= WORK REQUEST =
Find the lines of data that contain the string "header", then list them.

= INFORMATION PROVIDED =

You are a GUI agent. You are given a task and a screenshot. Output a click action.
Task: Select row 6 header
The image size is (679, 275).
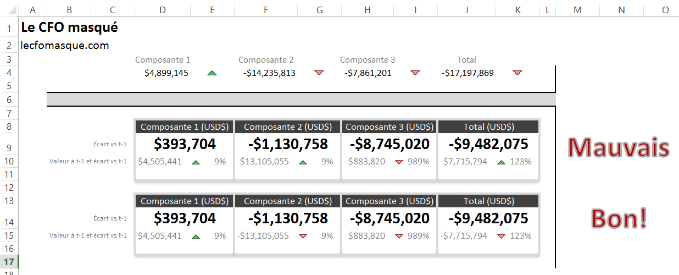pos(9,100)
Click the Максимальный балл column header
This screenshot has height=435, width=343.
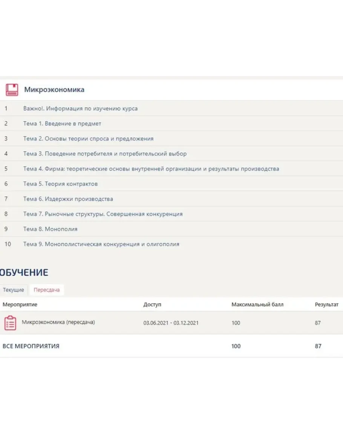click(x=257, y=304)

--

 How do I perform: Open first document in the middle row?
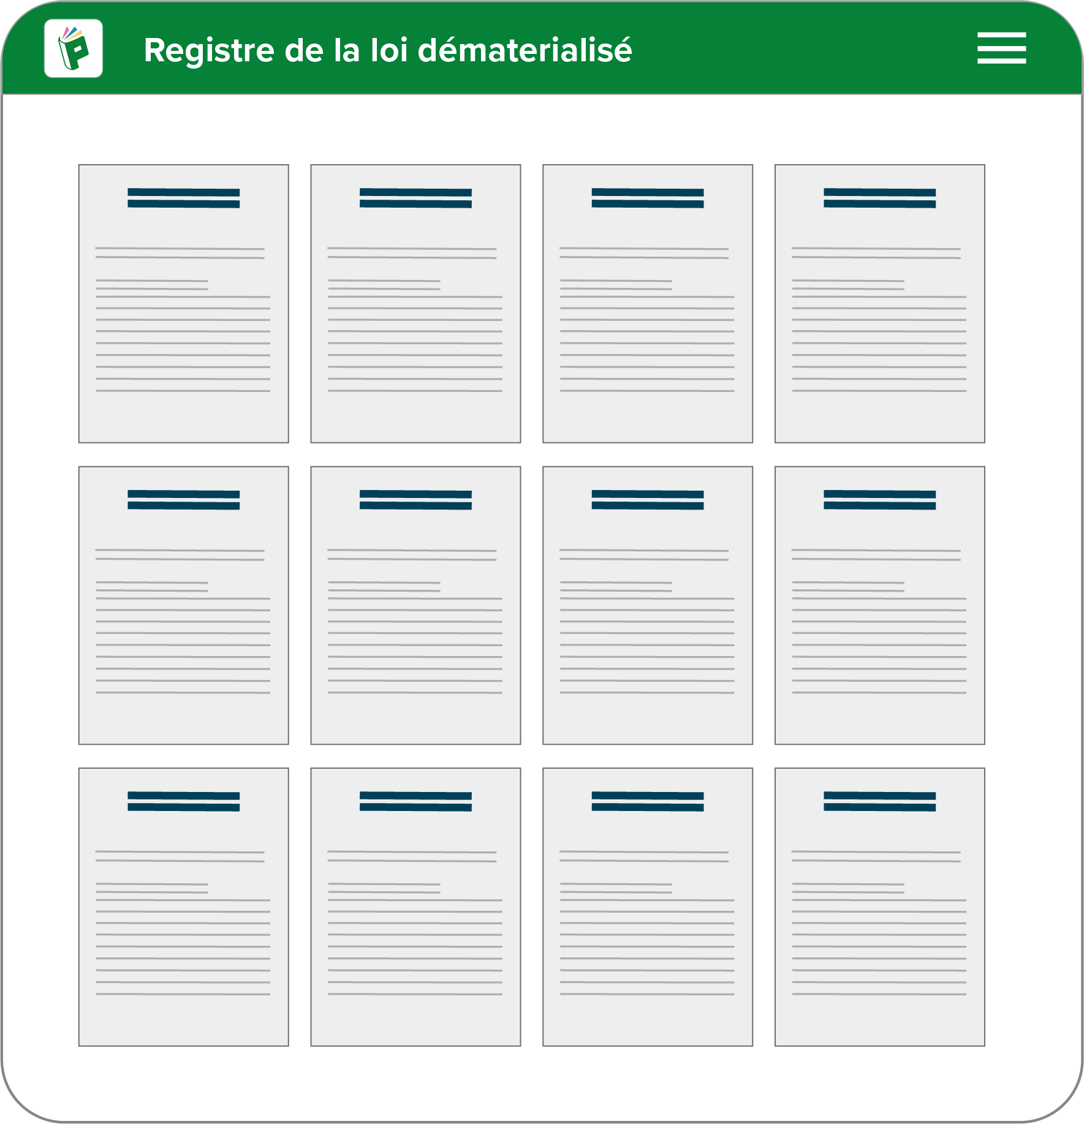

= TASK RESPONSE =
Task: Select row 6 header
Click the Максимальный балл column header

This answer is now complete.